Greenspan: Idea U.S. Banks Are Not Exposed to Troubled Euroepan Banks "An Inappropriate View"
"You can't understand the United States at all unless you understand what's going in Europe," Greenspan stated in an interview on CNBC's Squawk Box October 7, 2011.
"I think we have been through a remarkably elaborate program to try to find out whether the single currencies work," he said. Like others, Greenspan thought it would work in the beginning because the markets bought into the idea it would work. This could be seen in the pricing of the currencies in countries like Greece, Italy, Spain and Portugal as they moved toward currency union. As the date of currency union approached in each country, the spread in interest rates of local currencies above the German bund would narrow dramatically from a level of a hundreds of basis points.
"I said and thought the markets are assuming that the Greeks and the Italians and the Spaniards and Portuguese are going to behave like Germans, and that's what [the markets] were telling us," Greenspan said. "They were going to capture the basic culture of Germany of prudence and savings." Thus, Greenspan said, this is how he was persuaded by the markets.But, in fact, history has shown the opposite of what the markets were predicting. "I was wrong," he concluded.

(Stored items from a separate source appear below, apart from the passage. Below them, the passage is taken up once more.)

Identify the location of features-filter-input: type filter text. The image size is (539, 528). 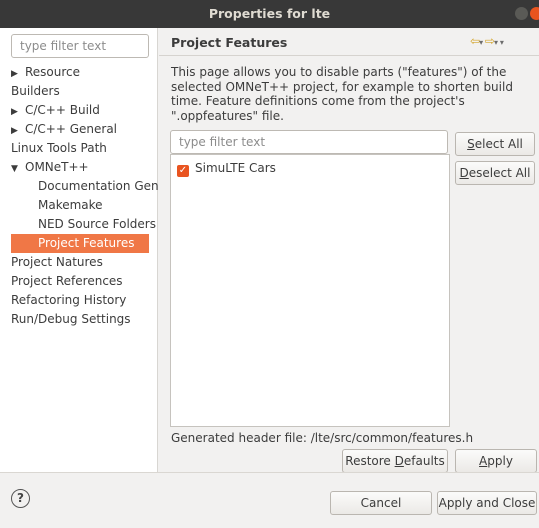
(309, 142).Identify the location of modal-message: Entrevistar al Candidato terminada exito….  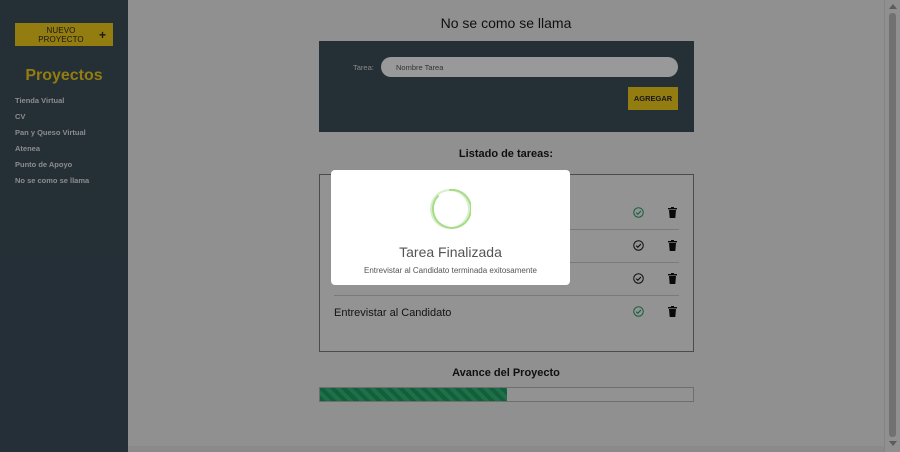
(450, 270).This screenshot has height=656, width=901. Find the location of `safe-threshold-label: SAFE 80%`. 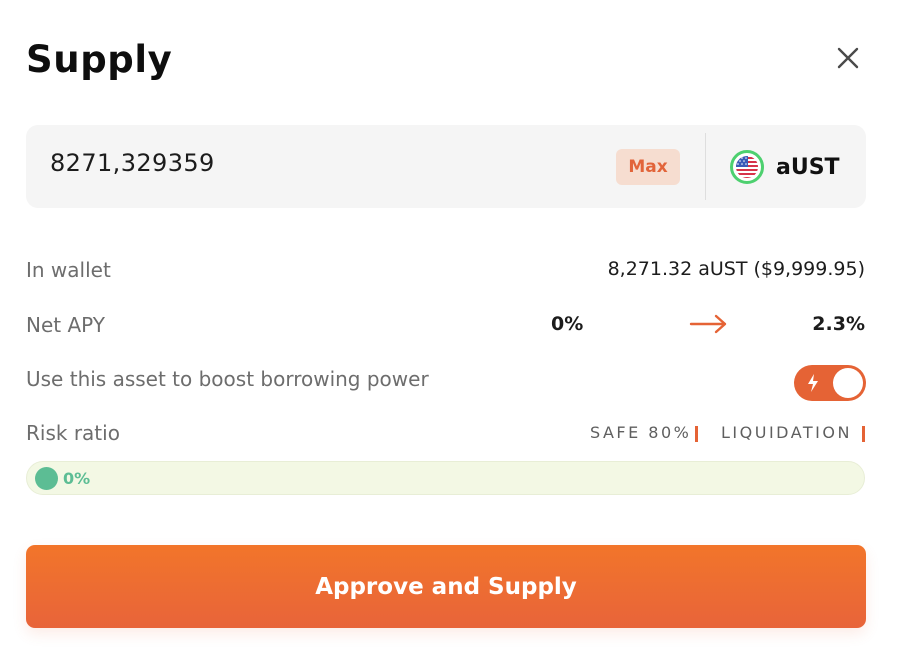

safe-threshold-label: SAFE 80% is located at coordinates (641, 432).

"Does the Euro hold together?" he asked rhetorically. "Starting from scratch [Europe] would have been better off having a Euro-zone which included obviously Germany, Austria, Luxembourg, Finland, Netherlands," Greenspan said. "Obviously, that would have worked," Greenspan said. "In a sense that there is a common culture that goes across that part of Europe, and you can see it when you go from one place to the other."
Greenspan also raised the issue of how much exposure U.S. banks have to European banks. "Many U.S. banks say that they don't have exposure or that they hedged their exposure. Do you believe them?" Greenspan asked. "It's not a direct exposure. Look at their balance sheets, you can't find it. But we're dealing with a global market, and the notion that we are completely isolated is, I think, a very dangerous -- that's too strong a word -- it's an inappropriate view [given] the integration of these systems," he added.

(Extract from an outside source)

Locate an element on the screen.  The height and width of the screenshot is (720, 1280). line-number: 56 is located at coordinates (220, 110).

"The presumption that somehow the huge American banking system or financial system is independent of Europe, I think, is just utterly unrealistic," Greenspan said. "It looks independent until it isn't."
Greenspan questioned whether enough has been done in Europe to address the crisis before it gets worse, pointing out that 2,000 basis points for interest rates in Greece above the German bund are not sustainable. There is no credible scenario of which I'm aware in which they can get by without very significant cuts in their sovereign debt."

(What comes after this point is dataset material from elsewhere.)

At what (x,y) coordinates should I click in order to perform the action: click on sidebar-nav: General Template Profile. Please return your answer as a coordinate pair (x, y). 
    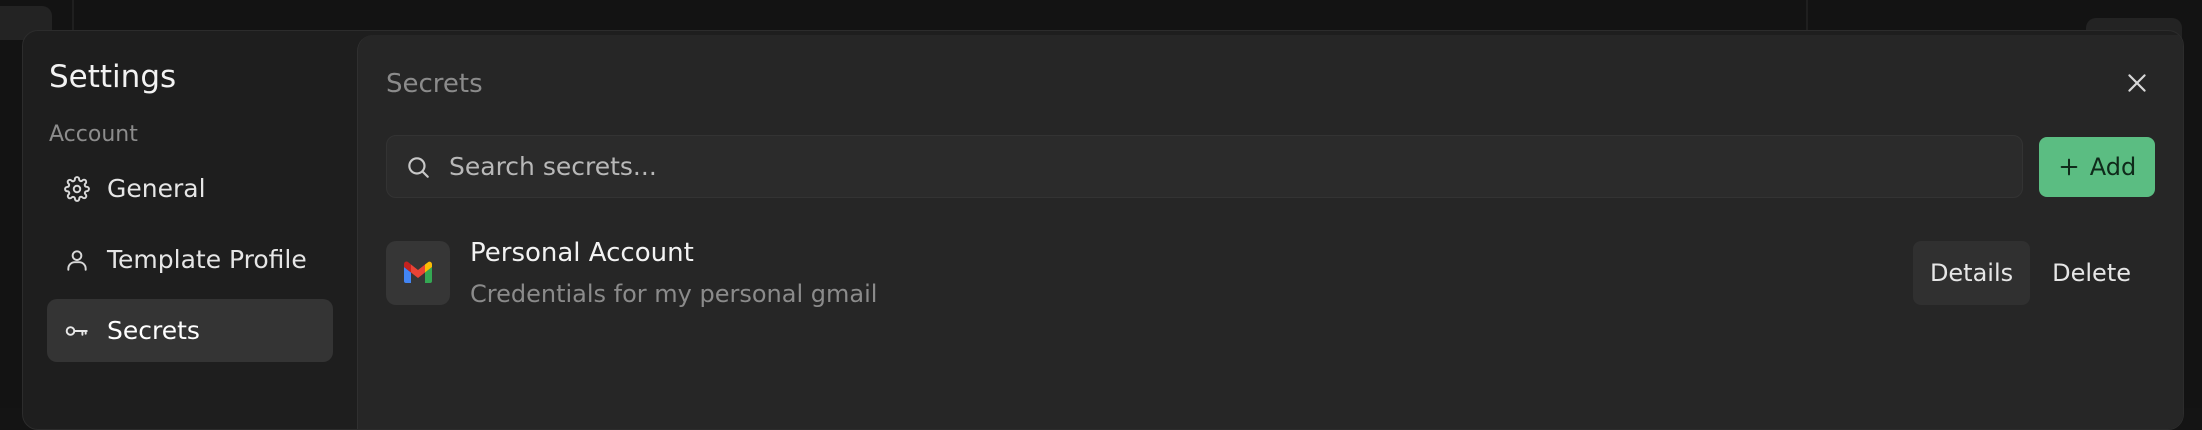
    Looking at the image, I should click on (190, 260).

No one in Europe is taking the kind of pro-active steps to get ahead of the inevitable crisis, according to Greenspan. "It's going to take time. We know that there is a 2,000 basis point spread. But no one's rushing over there to do anything immediately," he said. He points that in the United States, former Treasury Secretary Hank Paulson, if the same problem were facing America, "would do something or we would probably face that head on immediately because it's going to get worse if you don't," Greenspan said.
"But now, this is kind of the European way. They're going to let the banks sort of maybe recapitalize in the meantime and take their time," he said. "Suddenly, we have three up days in the dow. We're okay with the track that they're on, No? No."
The Dow is seeing equity premiums at 1930s levels, even though productivity is improving and earnings of non-financials moving higher, Greenspan pointed out. This indicates a level of worry in the U.S. stock market above and beyond the fundamentals of the American economy.